▶ [TASK OBJECTIVE] Exclude the pictures, then quote exactly the lines from the one holding "Task: Expand the" through the last line of the records.
+++++
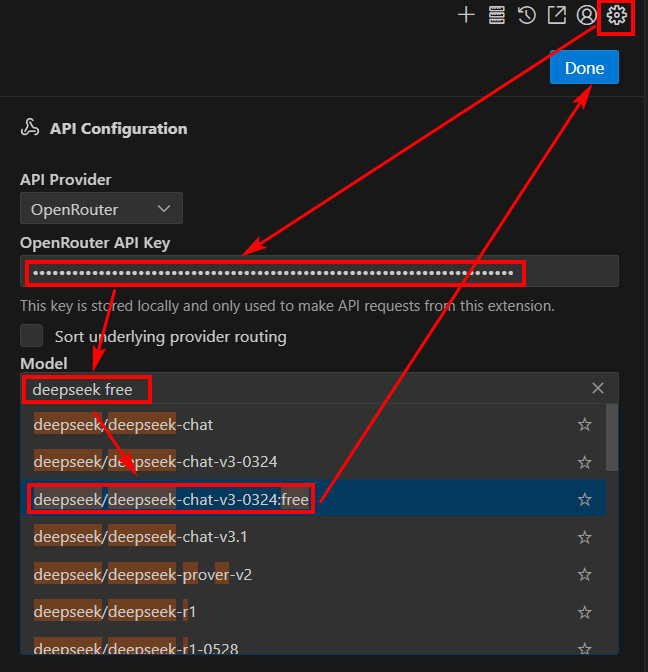Click the Done button
The image size is (648, 672).
pos(584,68)
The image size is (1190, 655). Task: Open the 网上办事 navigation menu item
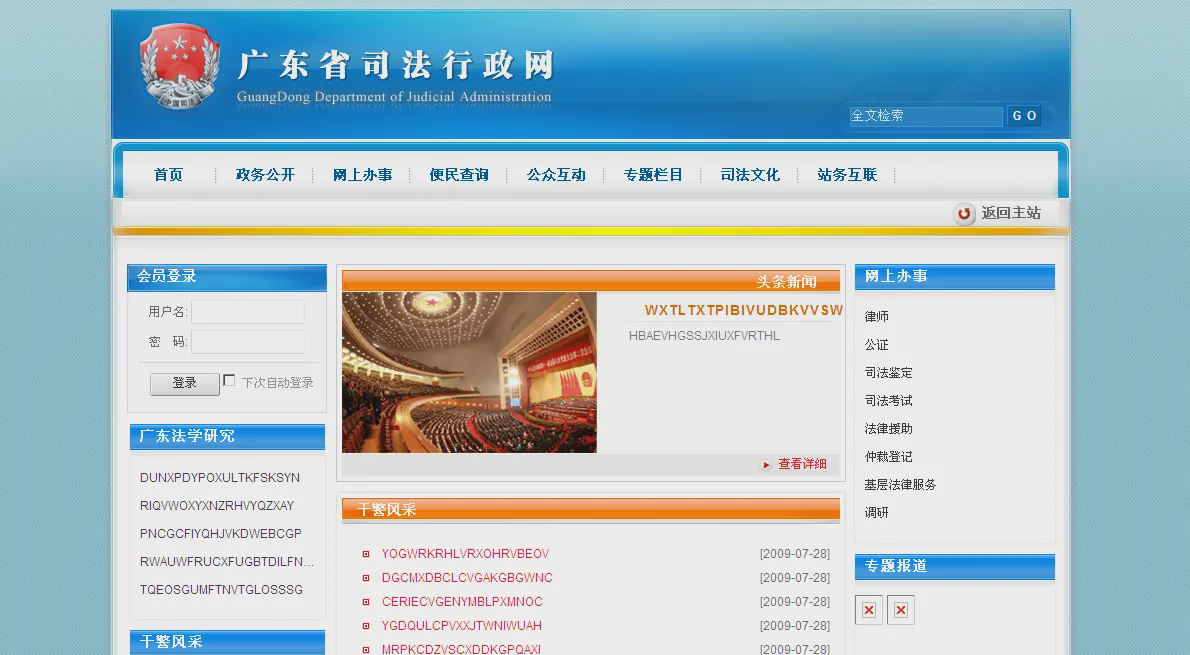[x=362, y=175]
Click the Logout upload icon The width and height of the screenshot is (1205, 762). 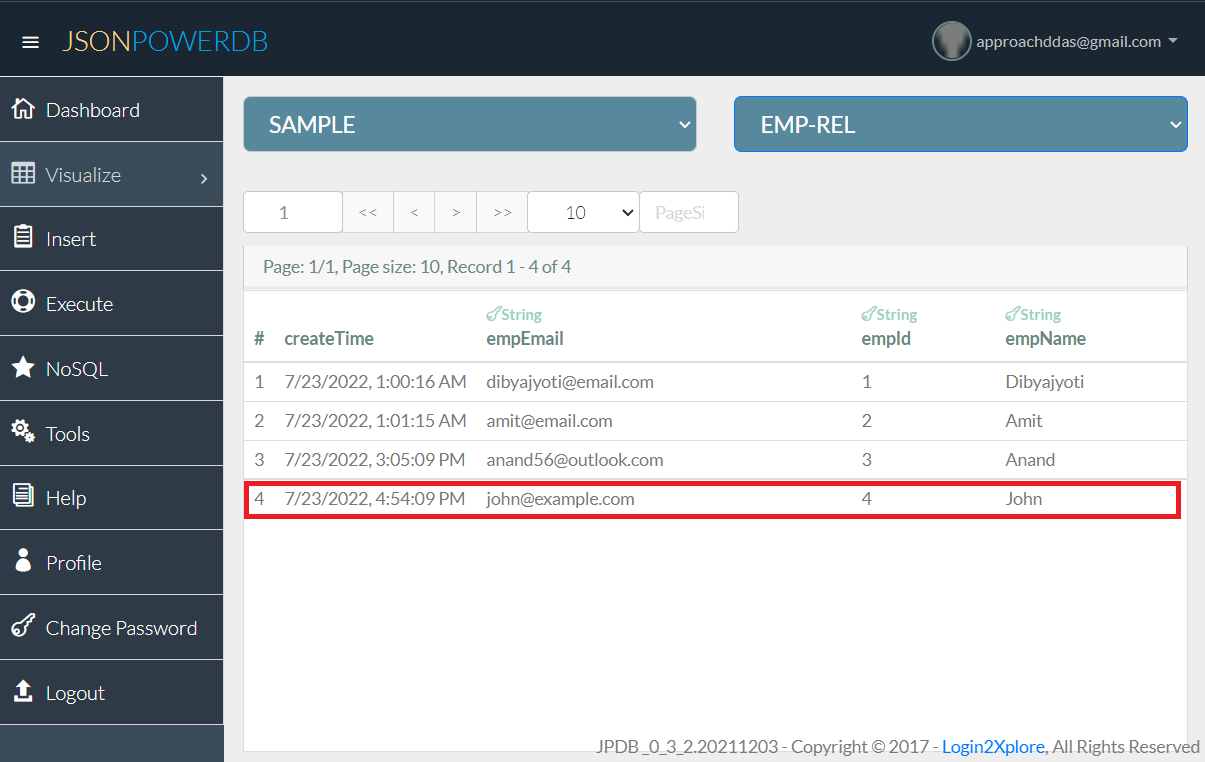(x=23, y=692)
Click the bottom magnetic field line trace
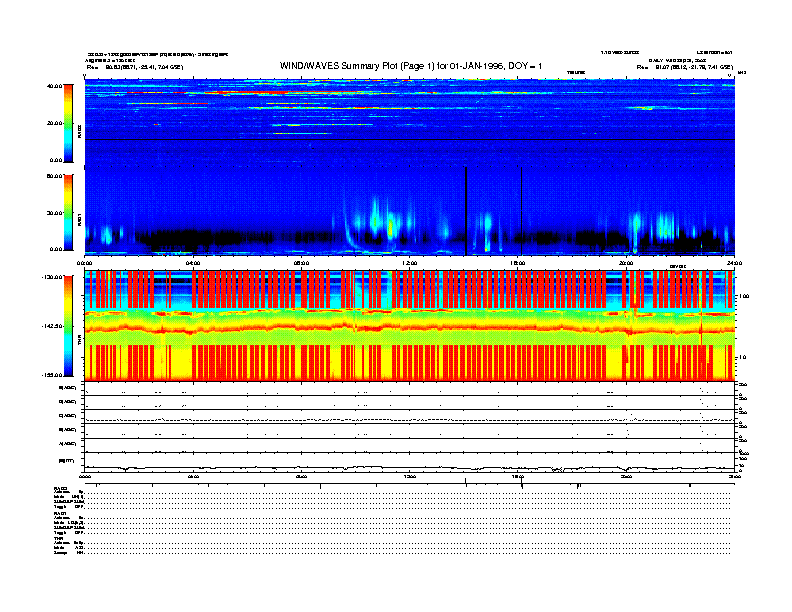Screen dimensions: 792x612 click(400, 467)
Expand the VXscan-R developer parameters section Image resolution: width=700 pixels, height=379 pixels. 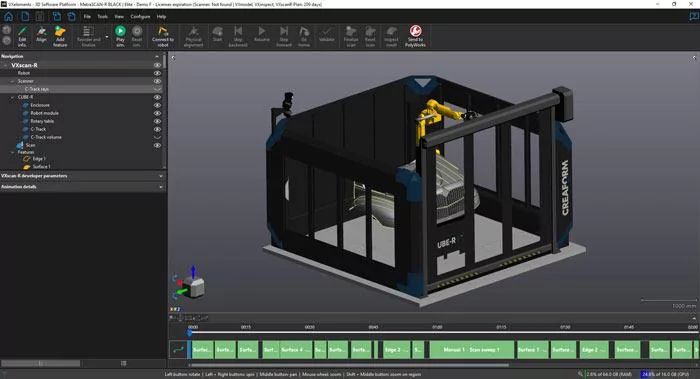[x=82, y=176]
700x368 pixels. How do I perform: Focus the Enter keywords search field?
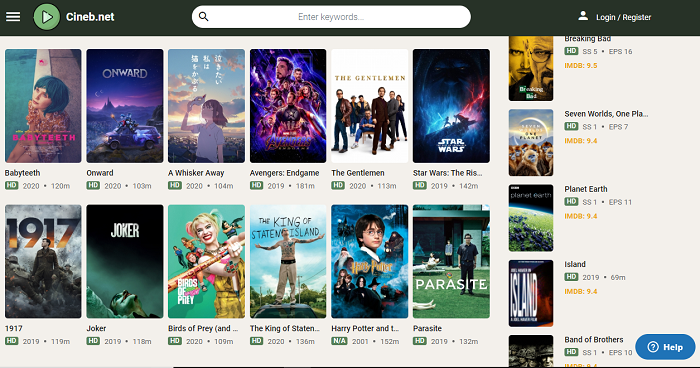(331, 17)
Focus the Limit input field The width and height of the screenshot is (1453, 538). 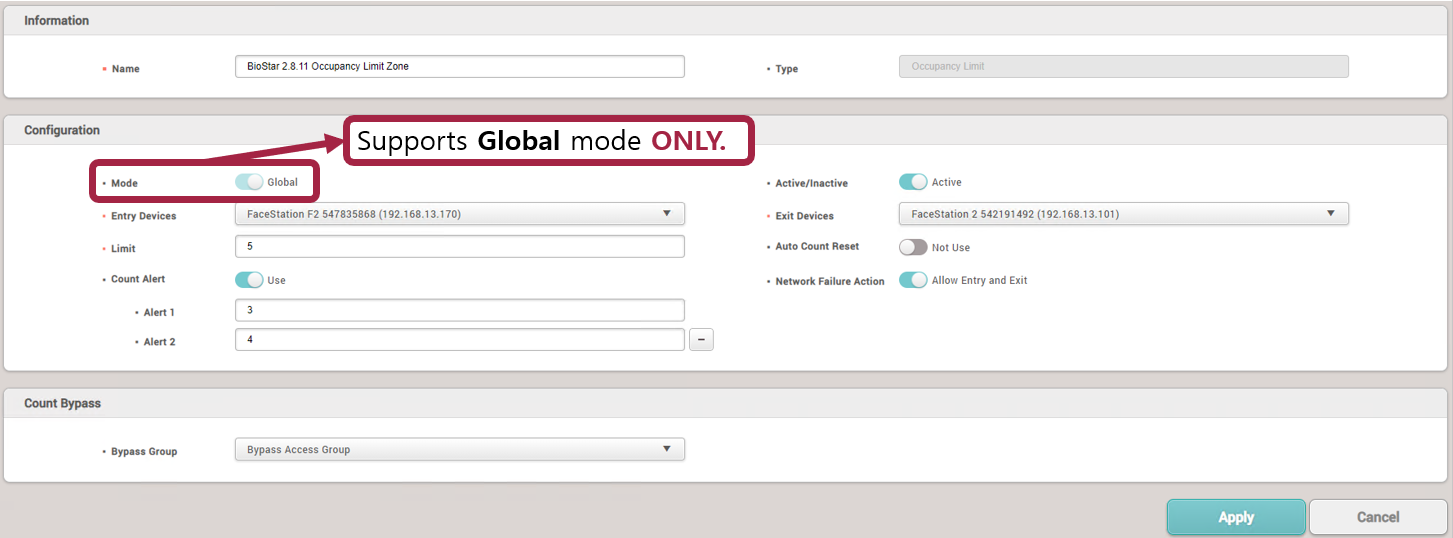(459, 246)
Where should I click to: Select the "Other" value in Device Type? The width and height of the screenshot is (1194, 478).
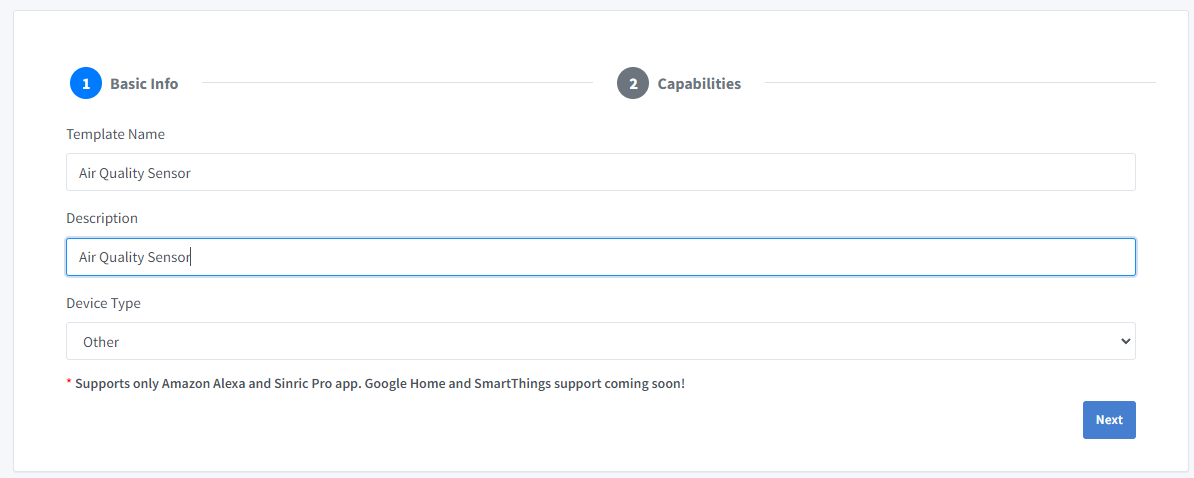click(101, 342)
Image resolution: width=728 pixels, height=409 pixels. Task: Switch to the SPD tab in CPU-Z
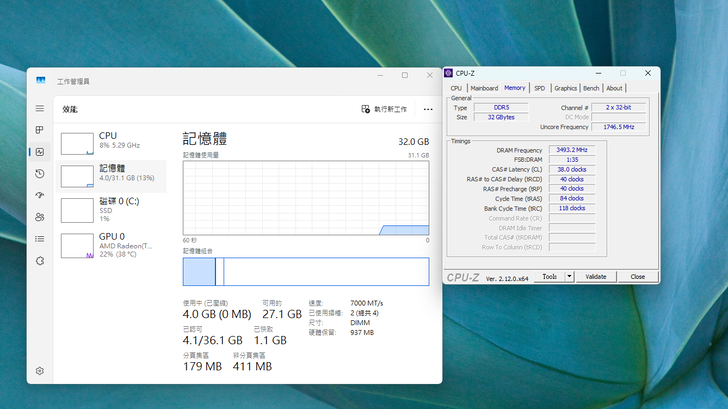tap(539, 88)
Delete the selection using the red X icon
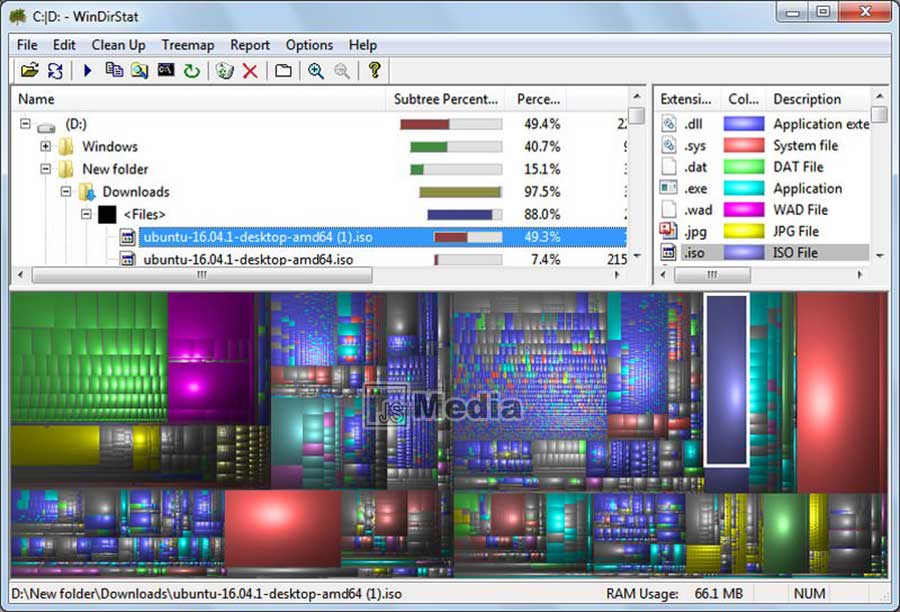900x612 pixels. 250,71
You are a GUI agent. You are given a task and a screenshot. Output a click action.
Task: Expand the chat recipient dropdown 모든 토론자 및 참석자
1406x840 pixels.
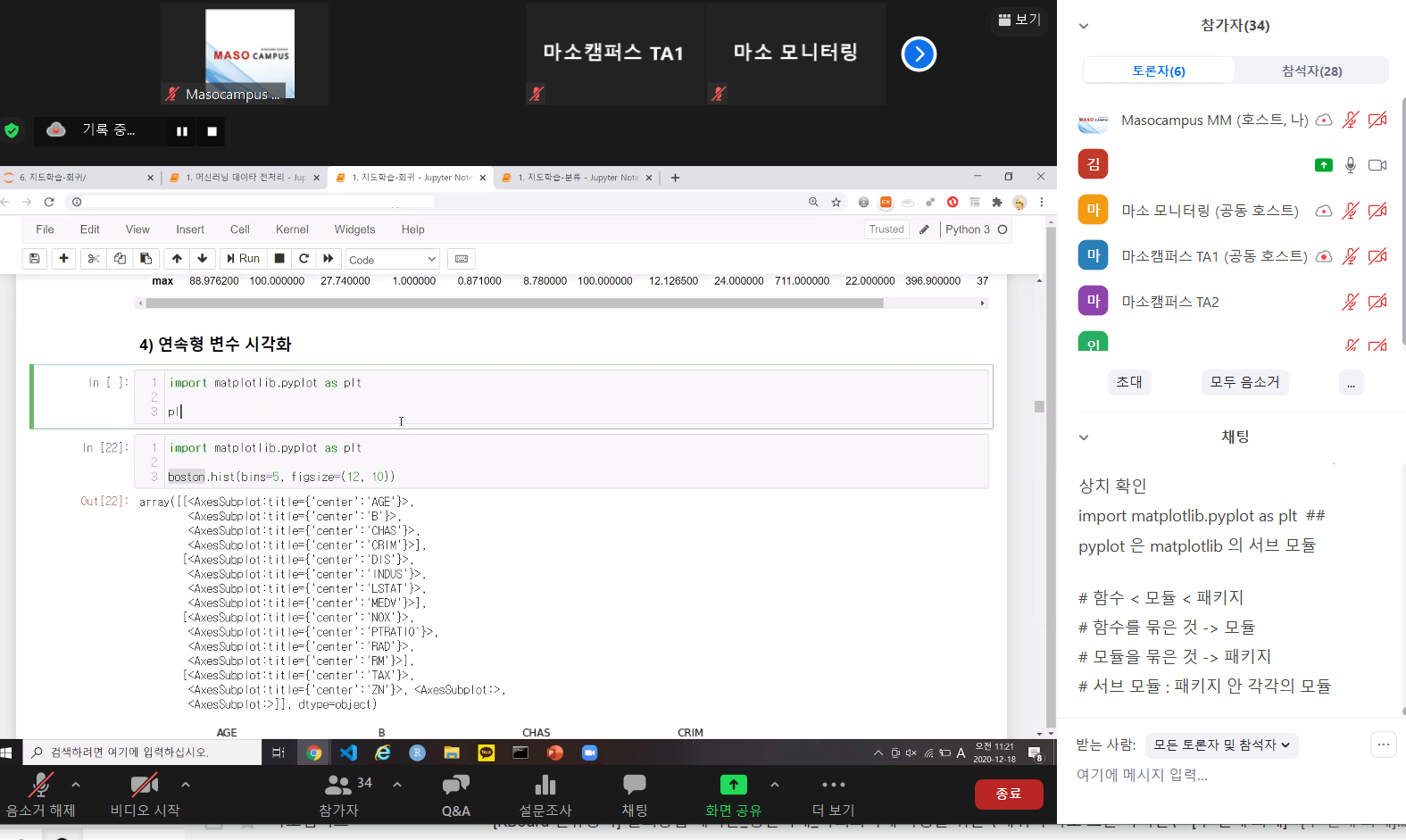click(x=1221, y=744)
+++++
▶ [SOLUTION FOR THIS PROBLEM]
Task: Expand the chat recipient dropdown 모든 토론자 및 참석자
1406x840 pixels.
click(x=1221, y=744)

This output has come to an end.